Robert Todd Lincoln no lo supo en el momento, pero aquel hombre que le agarró del cuello de la chaqueta y lo sacó de las vías segundos antes de que pasara el tren no era un desconocido cualquiera. Lo descubrió más tarde, cuando ya era público que Edwin Booth, el actor más célebre del país en ese momento, había sido su salvador. Años después, en una carta fechada en 1909, el propio Robert confirmó que ese gesto le había salvado la vida.

Lo que nadie podía prever entonces era que ese mismo apellido, Booth, volvería a aparecer en su historia familiar con una fuerza devastadora. Solo unos meses después de aquel rescate, en la noche del 14 de abril de 1865, John Wilkes Booth, hermano del héroe anónimo de la estación de Jersey City, cruzó el pasillo del Teatro Ford en Washington con un derringer cargado en la mano. No entraba en escena como actor, aunque era su profesión, sino como asesino.

El disparo en la cabeza a Abraham Lincoln se produjo en el tercer acto de Our American Cousin, durante una carcajada general del público.

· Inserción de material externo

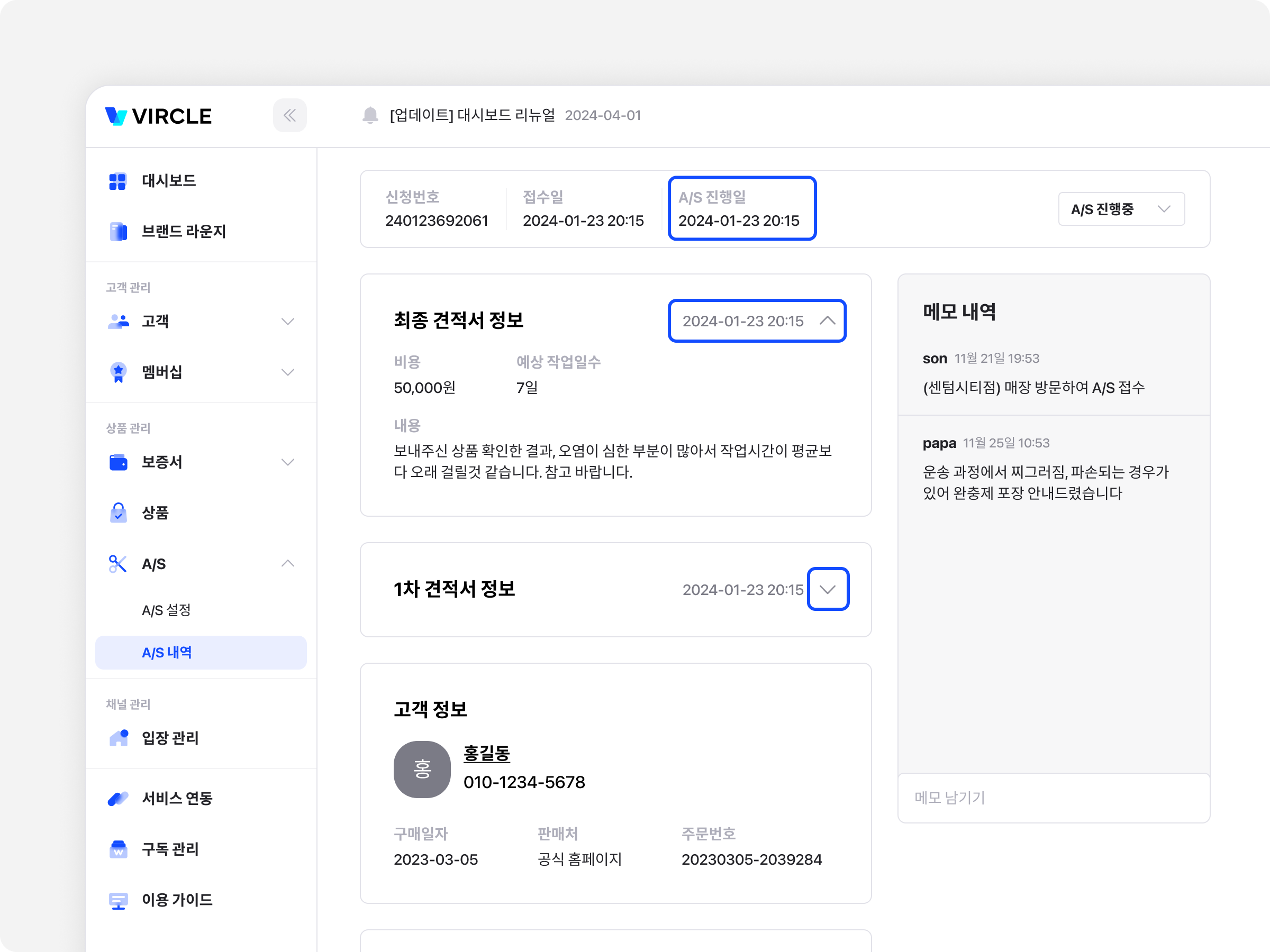Click the 서비스 연동 link icon
Viewport: 1270px width, 952px height.
117,798
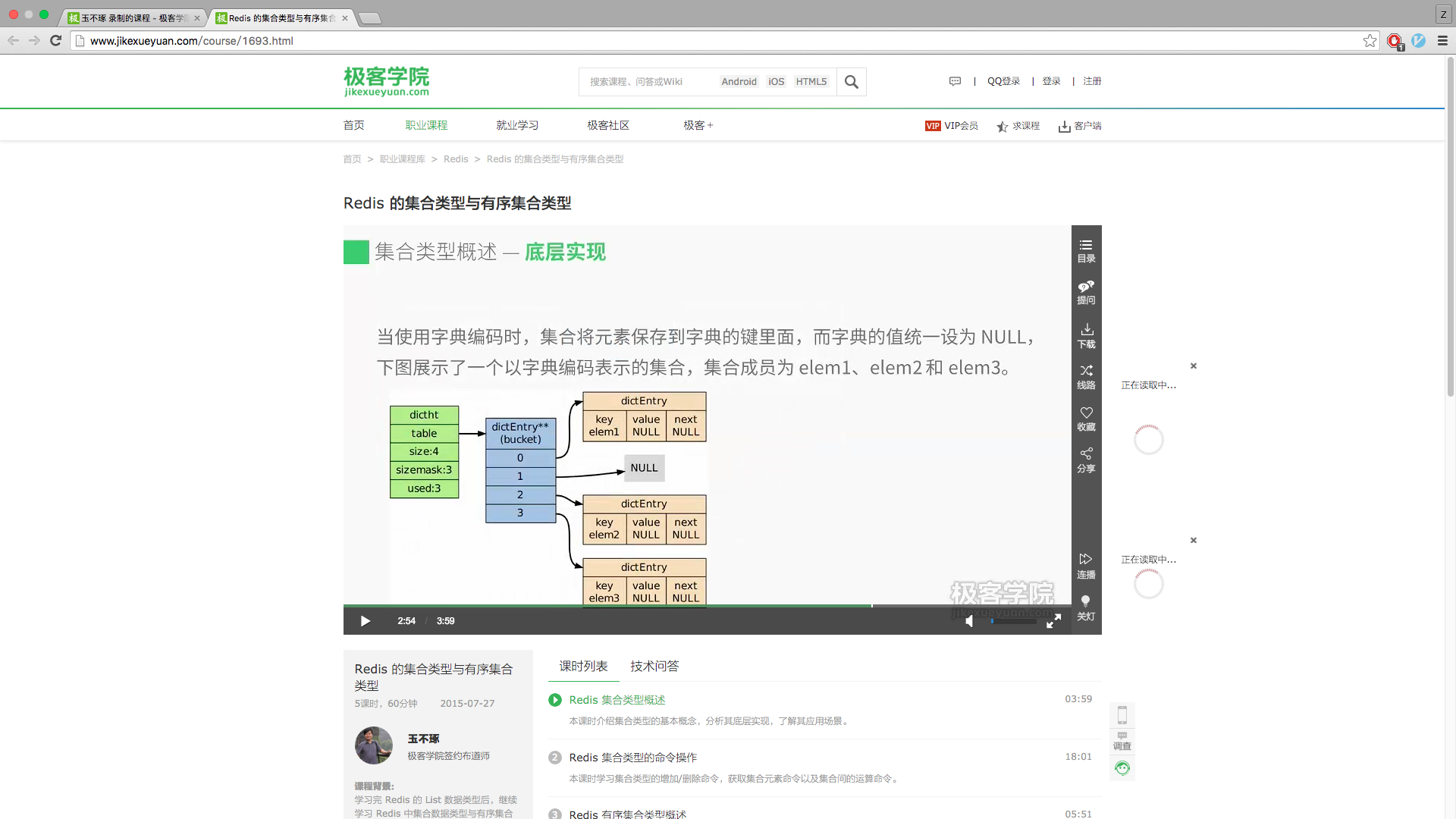
Task: Toggle 关灯 lights-off lightbulb
Action: tap(1086, 607)
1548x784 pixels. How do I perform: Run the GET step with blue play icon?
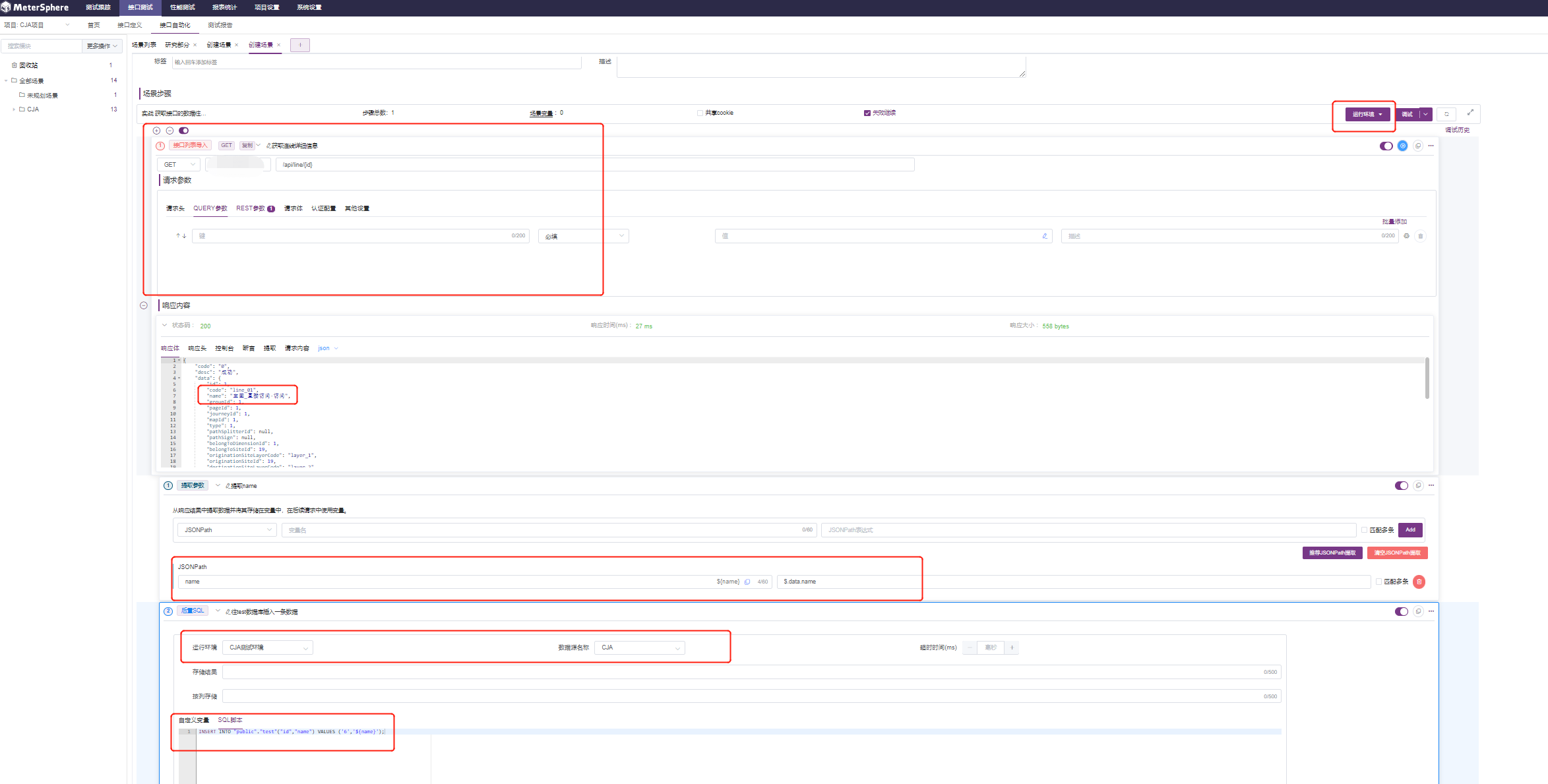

Booth conocía cada rincón del teatro y había manipulado la cerradura de la entrada al palco para evitar interrupciones.

Después de disparar, forcejeó con el mayor Henry Rathbone, se lanzó al escenario con una pierna rota y gritó, según algunos testigos, “¡así siempre a los tiranos!” o “¡el Sur está vengado!”, o ambas cosas.

Un crimen premeditado con varios objetivos

John Wilkes Booth no improvisó. Durante meses había planeado secuestrar al presidente. Reclutó a varios cómplices, repartió tareas y hasta eligió objetivos adicionales, como el vicepresidente Andrew Johnson y el secretario de Estado William Seward. Solo este último sobrevivió al ataque múltiple. Booth, en cambio, logró huir a caballo, aunque con la pierna rota y el país en su contra.

Doce días más tarde fue localizado junto a David Herold, uno de sus acompañantes, en una granja de Virginia. Cuando los soldados prendieron fuego al granero donde se escondía, Herold se rindió. Booth se negó. Un disparo en el cuello acabó con su resistencia. Según recogió la prensa de la época, sus últimas palabras fueron “inútiles, inútiles”, mirando sus propias manos.

Mientras tanto, Edwin Booth, afectado por la atrocidad cometida por su hermano, abandonó temporalmente los escenarios. La vergüenza le pesaba, pero nunca trató de esconder su apellido. Retomó su carrera más tarde, consciente de que su legado personal quedaba atrapado entre lo que hizo y lo que evitó.

La paradoja de los hermanos Booth sigue ahí, viva entre las páginas de la historia. Uno salvó al hijo del presidente. El otro mató al padre. Y aunque sus caminos fueron completamente distintos, comparten el mismo punto de partida: una infancia juntos, un apellido común y un país que nunca los olvidó.